There are two basic kinds of XML parsers defined in the XML 1.0 specification. Microsoft XML Core Services (MSXML) 5.0 for Microsoft Office can operate in either validating or nonvalidating mode.
- nonvalidating parsers
- Check document syntax and report all violations of well-formedness constraints. Nonvalidating parsers can also add information to the document based on declarations in the DTD. MSXML does read the DTD, including external resources, and acts on that information.
- validating parsers
- Perform the same functions as nonvalidating parsers, but also compare the structures of documents to rules in the DTD.
The needs of your application will determine whether you use validating or nonvalidating mode. If you're building a generic XML application that doesn't expect to see a particular set of document structures, a nonvalidating parser will allow you to work with documents that weren't built to be valid. By default, Microsoft Internet Explorer uses nonvalidating mode to accommodate the largest possible number of documents.

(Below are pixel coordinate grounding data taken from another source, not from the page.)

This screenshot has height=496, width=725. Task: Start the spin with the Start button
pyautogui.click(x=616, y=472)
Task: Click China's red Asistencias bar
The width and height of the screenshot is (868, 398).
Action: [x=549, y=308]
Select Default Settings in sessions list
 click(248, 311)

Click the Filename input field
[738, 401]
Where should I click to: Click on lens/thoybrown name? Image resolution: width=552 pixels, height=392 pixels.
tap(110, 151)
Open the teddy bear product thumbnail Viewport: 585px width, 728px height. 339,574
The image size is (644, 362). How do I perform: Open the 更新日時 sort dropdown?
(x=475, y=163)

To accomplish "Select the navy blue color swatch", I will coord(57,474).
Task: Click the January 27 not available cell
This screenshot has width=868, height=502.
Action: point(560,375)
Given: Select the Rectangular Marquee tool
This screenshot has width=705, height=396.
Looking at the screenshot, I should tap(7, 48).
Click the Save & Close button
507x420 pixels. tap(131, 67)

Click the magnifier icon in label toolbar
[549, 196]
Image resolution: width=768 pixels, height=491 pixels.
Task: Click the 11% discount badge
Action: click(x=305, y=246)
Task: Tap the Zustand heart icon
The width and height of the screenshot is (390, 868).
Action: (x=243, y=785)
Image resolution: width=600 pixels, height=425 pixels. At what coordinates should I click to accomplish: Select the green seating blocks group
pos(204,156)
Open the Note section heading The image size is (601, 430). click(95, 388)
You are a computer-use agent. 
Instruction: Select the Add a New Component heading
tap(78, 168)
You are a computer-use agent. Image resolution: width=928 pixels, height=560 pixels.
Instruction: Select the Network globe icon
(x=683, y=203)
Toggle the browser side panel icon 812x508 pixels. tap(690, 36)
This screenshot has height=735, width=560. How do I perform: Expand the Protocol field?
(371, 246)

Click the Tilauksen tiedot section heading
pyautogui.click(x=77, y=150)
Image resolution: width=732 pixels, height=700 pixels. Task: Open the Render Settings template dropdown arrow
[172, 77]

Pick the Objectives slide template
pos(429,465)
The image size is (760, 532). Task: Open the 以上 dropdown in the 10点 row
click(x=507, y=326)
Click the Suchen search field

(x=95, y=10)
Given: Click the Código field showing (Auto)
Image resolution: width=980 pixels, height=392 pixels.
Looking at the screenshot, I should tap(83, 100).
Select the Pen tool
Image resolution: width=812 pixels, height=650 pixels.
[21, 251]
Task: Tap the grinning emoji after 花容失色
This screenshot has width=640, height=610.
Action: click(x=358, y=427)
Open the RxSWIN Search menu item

On the other hand, if you're creating systems for exchanging information with other organizations, and have had to agree on the format and content of those exchanges, DTDs (or schemas) and validating parsers are a good choice. They provide an extra layer of processing that lets you trim a lot of structure-checking code from your programs, while ensuring that document structures conform to the formats you agreed on prior to the transaction.
In many ways, DTDs and schemas are like contracts, and validating parsers enforce the terms of those contracts.
Testing for well-formedness with Internet Explorer 5.5
You can open any XML document labeled as XML in Internet Explorer. If the document is well-formed, Internet Explorer will display the document according to the style sheet specified within the document. If the document does not specify a style sheet, Internet Explorer will display the document using its default style sheet for XML. If the document is not well-formed, Internet Explorer will report an error. If a document has multiple errors, you might have to fix an error, reopen the document, and fix the next error.
Note To label a document as XML, assign it a file extension of .xml if you are opening it from a local file system or file server, or a Multipurpose Internet Mail Extensions (MIME) type of text/xml or application/xml if you are opening it over a Web connection.
Testing for validity with Internet Explorer 5.5
To use Internet Explorer to validate an XML document, you must set a switch in the parser before loading the document.
Microsoft offers an XML validator that sets these switches and provides an interface. This validator allows you to enter an XML document either as a URL or through a form. The validator parses the document using the MSXML parser in validating mode and reports any errors.
The core of the validator is this snippet of Microsoft JScript® code.
xmldoc= new ActiveXObject("Msxml2.DOMDocument.5.0"); xmldoc.validateOnParse = true; xmldoc.load(url);
The code appears as follows in Microsoft Visual Basic® Scripting Edition (VBScript).
Set xmldoc = CreateObject("Msxml2.DOMDocument.5.0") xmldoc.validateOnParse = true xmldoc.load(url)